## What the task requires
Please set down the entries below once more, exactly.

Saved data entries
---*---
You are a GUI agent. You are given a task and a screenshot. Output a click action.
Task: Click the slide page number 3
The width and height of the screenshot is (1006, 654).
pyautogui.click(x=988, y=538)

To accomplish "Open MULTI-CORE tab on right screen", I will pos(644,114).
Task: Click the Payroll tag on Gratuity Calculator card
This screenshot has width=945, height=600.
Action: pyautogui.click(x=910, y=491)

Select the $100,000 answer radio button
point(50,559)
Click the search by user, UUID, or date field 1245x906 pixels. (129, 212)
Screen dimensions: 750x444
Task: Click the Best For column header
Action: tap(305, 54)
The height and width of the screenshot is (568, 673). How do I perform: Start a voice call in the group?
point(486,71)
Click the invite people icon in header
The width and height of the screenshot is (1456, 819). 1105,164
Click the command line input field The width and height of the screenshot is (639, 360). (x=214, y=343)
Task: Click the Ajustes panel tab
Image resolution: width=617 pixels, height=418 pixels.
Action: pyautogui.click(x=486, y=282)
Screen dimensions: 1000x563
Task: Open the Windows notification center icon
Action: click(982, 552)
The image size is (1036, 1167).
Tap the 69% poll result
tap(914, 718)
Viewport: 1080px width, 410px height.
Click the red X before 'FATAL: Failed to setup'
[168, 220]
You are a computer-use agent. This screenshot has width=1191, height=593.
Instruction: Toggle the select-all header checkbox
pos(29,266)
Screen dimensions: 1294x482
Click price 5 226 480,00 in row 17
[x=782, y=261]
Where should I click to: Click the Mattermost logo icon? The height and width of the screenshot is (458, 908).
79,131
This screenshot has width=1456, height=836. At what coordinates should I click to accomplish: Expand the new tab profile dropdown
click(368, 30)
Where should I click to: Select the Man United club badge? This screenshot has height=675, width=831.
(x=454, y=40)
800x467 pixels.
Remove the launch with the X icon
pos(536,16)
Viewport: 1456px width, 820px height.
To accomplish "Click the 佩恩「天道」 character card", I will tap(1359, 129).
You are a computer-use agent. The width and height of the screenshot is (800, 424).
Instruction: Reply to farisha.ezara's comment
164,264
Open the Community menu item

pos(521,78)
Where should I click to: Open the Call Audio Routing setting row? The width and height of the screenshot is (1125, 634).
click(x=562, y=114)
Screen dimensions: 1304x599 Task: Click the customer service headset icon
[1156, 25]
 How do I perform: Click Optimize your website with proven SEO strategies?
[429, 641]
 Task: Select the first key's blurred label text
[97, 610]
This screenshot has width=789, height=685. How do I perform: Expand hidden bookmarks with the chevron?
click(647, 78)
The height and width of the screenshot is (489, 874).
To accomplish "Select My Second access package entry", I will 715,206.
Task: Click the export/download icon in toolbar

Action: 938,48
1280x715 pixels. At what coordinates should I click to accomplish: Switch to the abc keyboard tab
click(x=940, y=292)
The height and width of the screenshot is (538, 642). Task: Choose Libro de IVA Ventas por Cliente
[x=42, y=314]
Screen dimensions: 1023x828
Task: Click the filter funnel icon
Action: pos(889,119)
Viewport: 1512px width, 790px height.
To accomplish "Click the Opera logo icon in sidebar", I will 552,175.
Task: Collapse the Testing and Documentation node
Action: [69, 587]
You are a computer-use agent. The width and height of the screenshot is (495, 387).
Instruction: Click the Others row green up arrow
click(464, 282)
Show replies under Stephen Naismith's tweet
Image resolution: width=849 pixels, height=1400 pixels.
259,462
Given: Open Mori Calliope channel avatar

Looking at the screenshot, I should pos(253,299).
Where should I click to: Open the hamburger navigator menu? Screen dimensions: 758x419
---*---
## Finished exercise
You are a GUI agent. You are given a task and a screenshot. Output a click action.
Task: Click the slide page number 3
The width and height of the screenshot is (1006, 654).
pyautogui.click(x=988, y=538)

To accomplish "Open MULTI-CORE tab on right screen", I will pos(644,114).
Task: Click the Payroll tag on Gratuity Calculator card
This screenshot has width=945, height=600.
Action: pyautogui.click(x=910, y=491)

Select the $100,000 answer radio button
point(50,559)
Click the search by user, UUID, or date field 1245x906 pixels. (129, 212)
Screen dimensions: 750x444
Task: Click the Best For column header
Action: tap(305, 54)
The height and width of the screenshot is (568, 673). How do I perform: Start a voice call in the group?
point(486,71)
Click the invite people icon in header
The width and height of the screenshot is (1456, 819). 1105,164
Click the command line input field The width and height of the screenshot is (639, 360). (x=214, y=343)
Task: Click the Ajustes panel tab
Image resolution: width=617 pixels, height=418 pixels.
Action: pyautogui.click(x=486, y=282)
Screen dimensions: 1000x563
Task: Open the Windows notification center icon
Action: click(982, 552)
The image size is (1036, 1167).
Tap the 69% poll result
tap(914, 718)
Viewport: 1080px width, 410px height.
Click the red X before 'FATAL: Failed to setup'
[168, 220]
You are a computer-use agent. This screenshot has width=1191, height=593.
Instruction: Toggle the select-all header checkbox
pos(29,266)
Screen dimensions: 1294x482
Click price 5 226 480,00 in row 17
[x=782, y=261]
Where should I click to: Click the Mattermost logo icon? The height and width of the screenshot is (458, 908).
79,131
This screenshot has width=1456, height=836. At what coordinates should I click to accomplish: Expand the new tab profile dropdown
click(368, 30)
Where should I click to: Select the Man United club badge? This screenshot has height=675, width=831.
(x=454, y=40)
800x467 pixels.
Remove the launch with the X icon
pos(536,16)
Viewport: 1456px width, 820px height.
To accomplish "Click the 佩恩「天道」 character card", I will tap(1359, 129).
You are a computer-use agent. The width and height of the screenshot is (800, 424).
Instruction: Reply to farisha.ezara's comment
164,264
Open the Community menu item

pos(521,78)
Where should I click to: Open the Call Audio Routing setting row? The width and height of the screenshot is (1125, 634).
click(x=562, y=114)
Screen dimensions: 1304x599 Task: Click the customer service headset icon
[1156, 25]
 How do I perform: Click Optimize your website with proven SEO strategies?
[429, 641]
 Task: Select the first key's blurred label text
[97, 610]
This screenshot has width=789, height=685. How do I perform: Expand hidden bookmarks with the chevron?
click(647, 78)
The height and width of the screenshot is (489, 874).
To accomplish "Select My Second access package entry", I will 715,206.
Task: Click the export/download icon in toolbar

Action: 938,48
1280x715 pixels. At what coordinates should I click to accomplish: Switch to the abc keyboard tab
click(x=940, y=292)
The height and width of the screenshot is (538, 642). Task: Choose Libro de IVA Ventas por Cliente
[x=42, y=314]
Screen dimensions: 1023x828
Task: Click the filter funnel icon
Action: pos(889,119)
Viewport: 1512px width, 790px height.
To accomplish "Click the Opera logo icon in sidebar", I will 552,175.
Task: Collapse the Testing and Documentation node
Action: [69, 587]
You are a computer-use agent. The width and height of the screenshot is (495, 387).
Instruction: Click the Others row green up arrow
click(464, 282)
Show replies under Stephen Naismith's tweet
Image resolution: width=849 pixels, height=1400 pixels.
259,462
Given: Open Mori Calliope channel avatar

Looking at the screenshot, I should pos(253,299).
Where should I click to: Open the hamburger navigator menu? Screen dimensions: 758x419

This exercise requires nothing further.